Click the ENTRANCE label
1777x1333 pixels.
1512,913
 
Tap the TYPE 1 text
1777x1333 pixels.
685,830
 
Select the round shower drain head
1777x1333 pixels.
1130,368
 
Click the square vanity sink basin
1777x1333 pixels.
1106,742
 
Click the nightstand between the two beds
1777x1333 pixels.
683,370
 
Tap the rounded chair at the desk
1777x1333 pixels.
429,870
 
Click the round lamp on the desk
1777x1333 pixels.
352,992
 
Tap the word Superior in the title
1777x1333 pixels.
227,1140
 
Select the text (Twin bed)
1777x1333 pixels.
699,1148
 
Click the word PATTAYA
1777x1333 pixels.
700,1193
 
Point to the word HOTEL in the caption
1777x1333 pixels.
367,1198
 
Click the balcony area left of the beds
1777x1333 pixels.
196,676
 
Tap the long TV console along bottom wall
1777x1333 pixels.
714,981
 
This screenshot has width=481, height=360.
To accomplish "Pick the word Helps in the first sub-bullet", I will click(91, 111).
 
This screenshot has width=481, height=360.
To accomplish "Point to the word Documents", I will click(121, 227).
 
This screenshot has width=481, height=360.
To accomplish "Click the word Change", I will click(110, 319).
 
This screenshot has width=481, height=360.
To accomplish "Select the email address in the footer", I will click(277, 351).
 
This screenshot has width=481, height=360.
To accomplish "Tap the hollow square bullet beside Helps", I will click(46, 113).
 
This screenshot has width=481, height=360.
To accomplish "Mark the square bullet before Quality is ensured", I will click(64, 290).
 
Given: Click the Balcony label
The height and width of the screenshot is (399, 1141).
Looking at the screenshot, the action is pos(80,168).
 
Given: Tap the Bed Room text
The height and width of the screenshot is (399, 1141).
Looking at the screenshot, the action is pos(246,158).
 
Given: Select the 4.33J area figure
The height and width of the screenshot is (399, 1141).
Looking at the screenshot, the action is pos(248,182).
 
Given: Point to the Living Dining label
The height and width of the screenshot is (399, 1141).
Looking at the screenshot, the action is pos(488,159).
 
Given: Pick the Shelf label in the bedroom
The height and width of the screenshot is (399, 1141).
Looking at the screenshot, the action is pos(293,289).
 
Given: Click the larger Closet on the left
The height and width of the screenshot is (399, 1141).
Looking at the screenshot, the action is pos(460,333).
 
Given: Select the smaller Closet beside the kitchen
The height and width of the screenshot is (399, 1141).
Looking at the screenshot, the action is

○ ○ ○

• 任务: 把上面列表中含有“square”这个词的所有行摘录下来。

• 答案:
Click the square vanity sink basin
To accomplish "Tap the hollow square bullet beside Helps", I will click(46, 113).
To accomplish "Mark the square bullet before Quality is ensured", I will click(64, 290).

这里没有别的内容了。